▸ EXERCISE GOAL
Your output should be the lines from the one containing "Open the browser home page icon" through the end of the listing, exact and inclusive, with no pictures.

-- -- --

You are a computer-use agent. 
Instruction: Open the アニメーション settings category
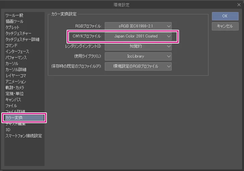click(x=16, y=82)
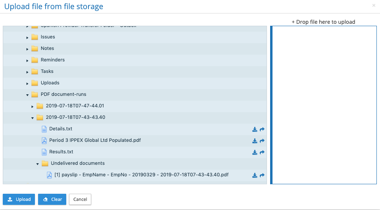Click the file drop zone area
The image size is (380, 210).
pos(324,105)
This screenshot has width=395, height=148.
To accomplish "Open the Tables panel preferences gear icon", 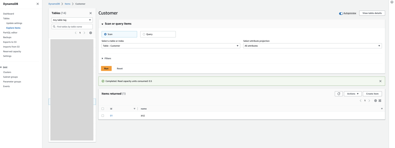I will (91, 33).
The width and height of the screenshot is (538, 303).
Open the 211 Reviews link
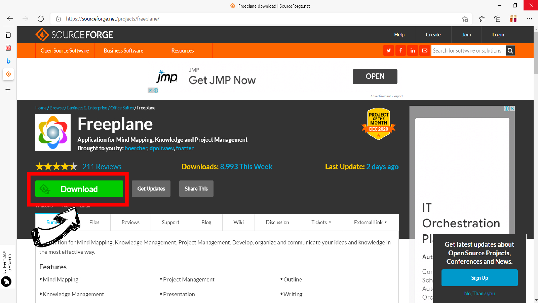point(102,167)
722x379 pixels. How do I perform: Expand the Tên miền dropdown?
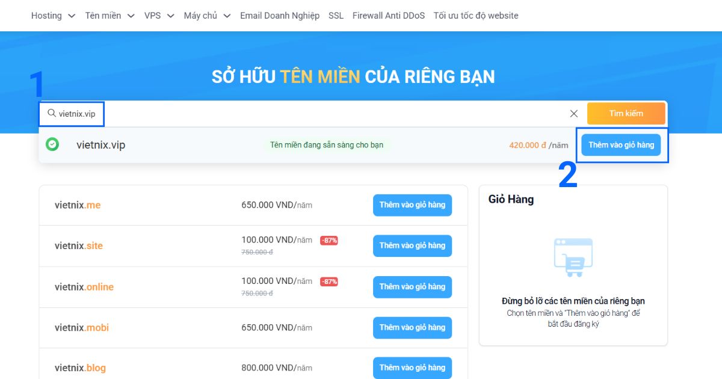click(110, 15)

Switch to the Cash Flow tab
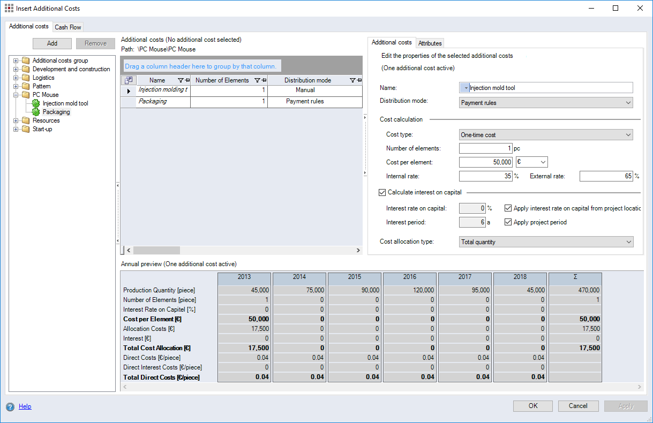click(68, 27)
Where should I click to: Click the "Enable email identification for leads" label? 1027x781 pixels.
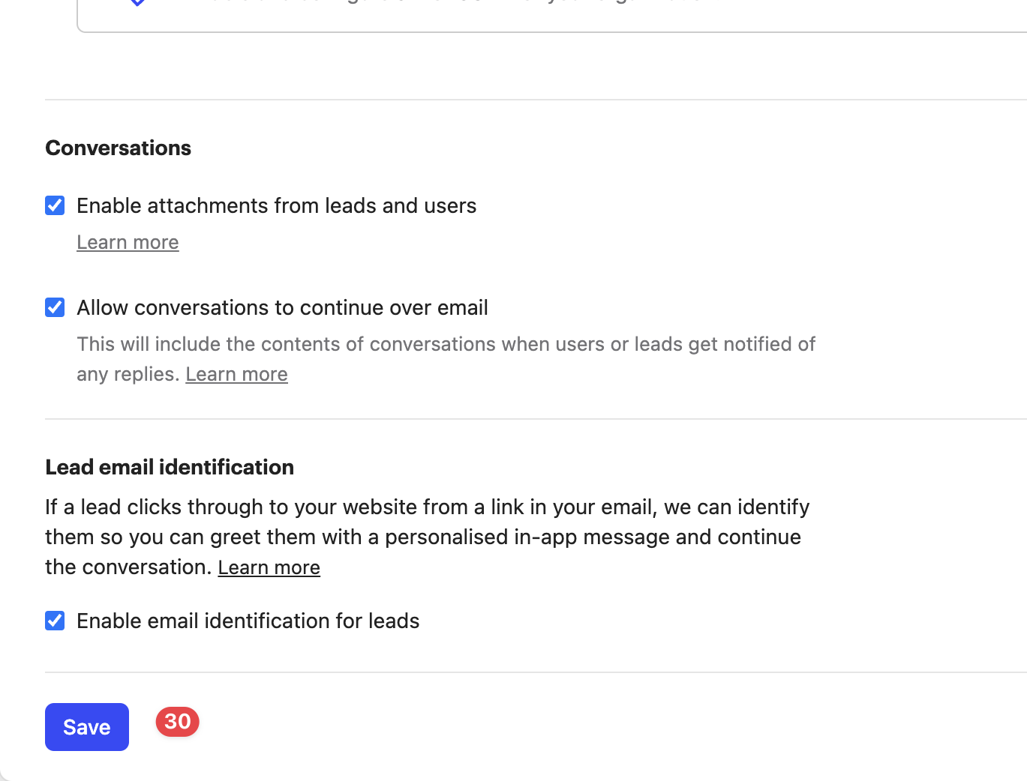[248, 621]
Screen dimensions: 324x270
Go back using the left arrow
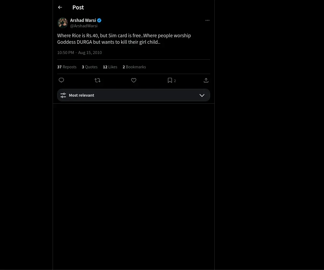coord(60,7)
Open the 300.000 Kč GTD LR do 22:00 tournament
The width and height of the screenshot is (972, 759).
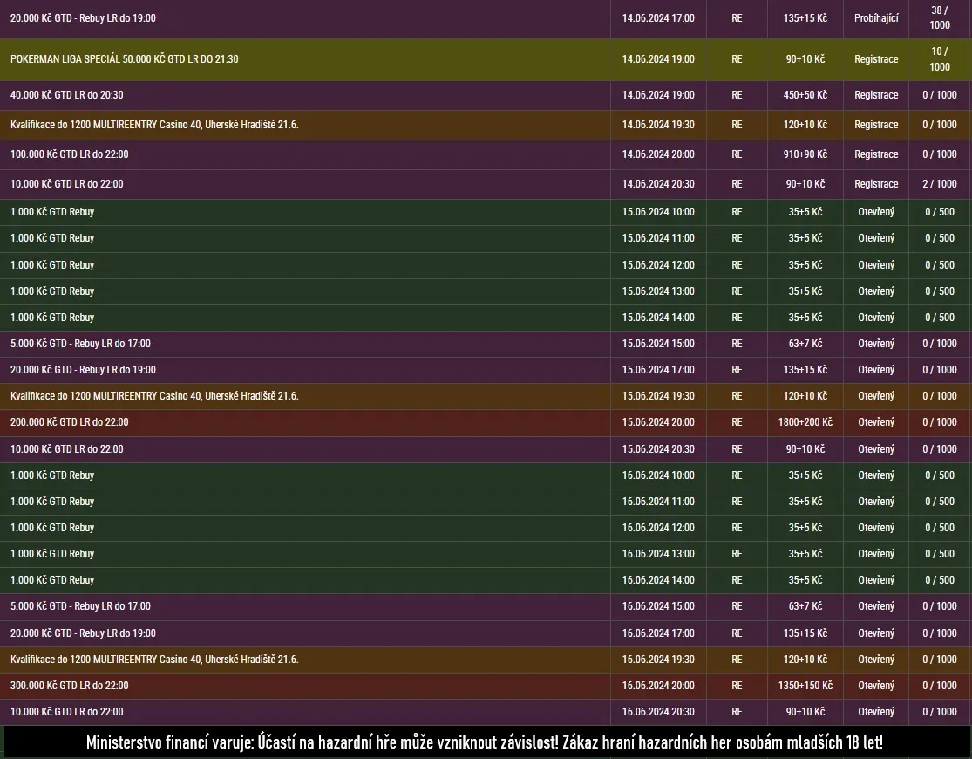coord(69,686)
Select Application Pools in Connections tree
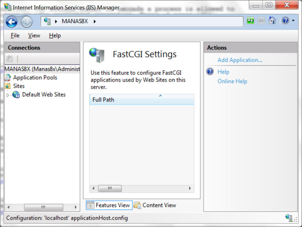Screen dimensions: 302x227 (x=35, y=78)
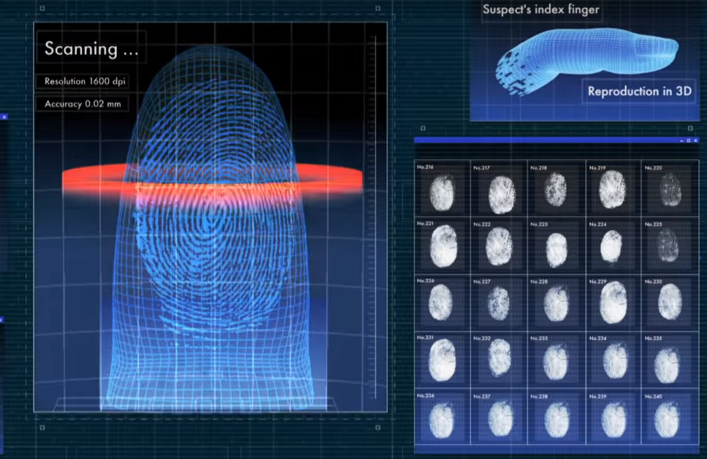Image resolution: width=707 pixels, height=459 pixels.
Task: Click the red scanning ring
Action: (x=212, y=181)
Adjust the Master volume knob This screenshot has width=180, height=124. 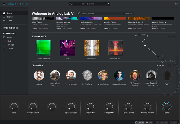pos(166,107)
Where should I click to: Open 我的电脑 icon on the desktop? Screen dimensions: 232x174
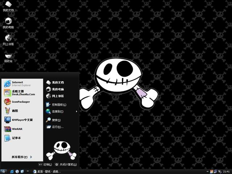[x=8, y=23]
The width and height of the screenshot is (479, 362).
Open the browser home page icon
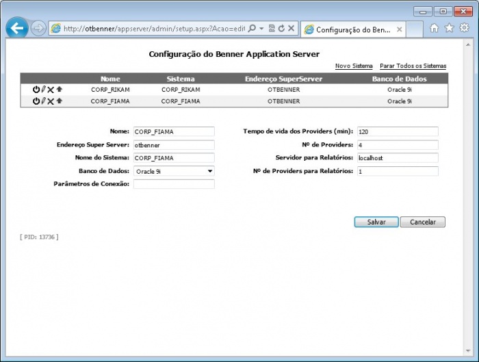pos(434,28)
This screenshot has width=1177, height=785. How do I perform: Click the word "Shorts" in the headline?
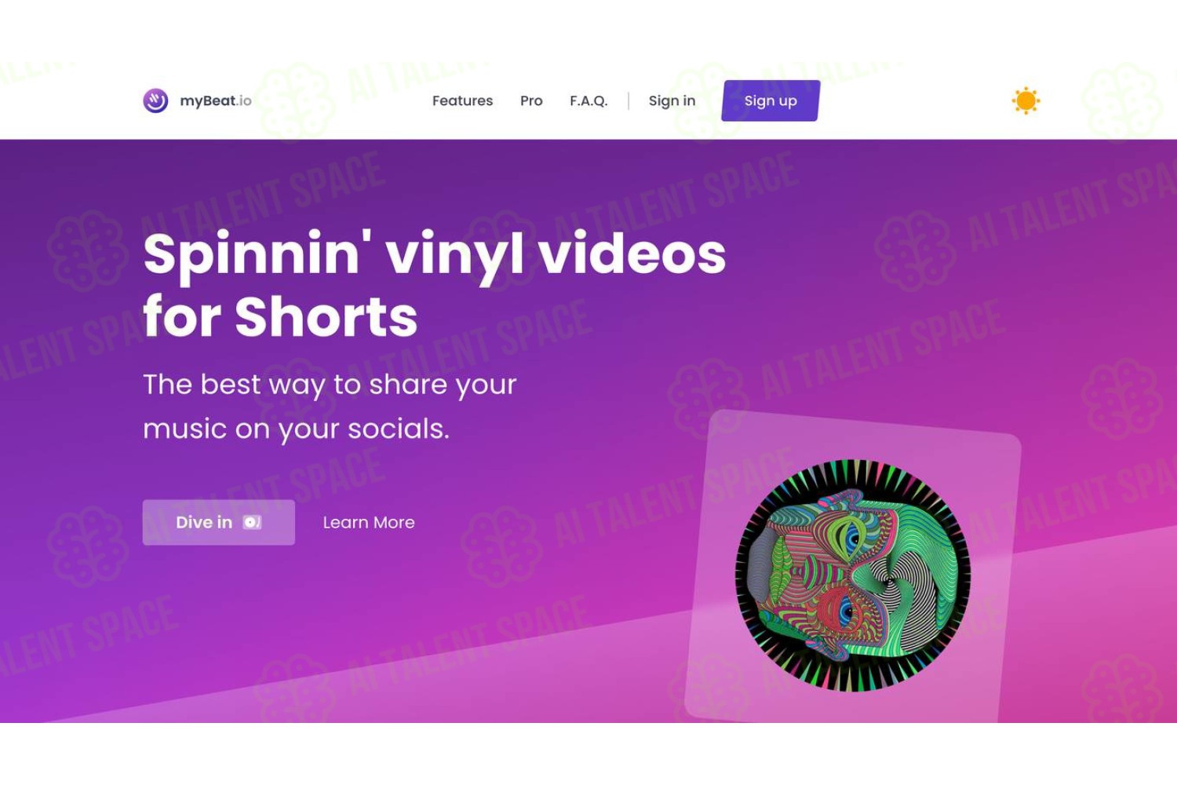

-- -- --

▸ REPLY
Open the browser home page icon
pos(434,28)
This screenshot has width=1177, height=785. How do I perform: Click the word "Shorts" in the headline?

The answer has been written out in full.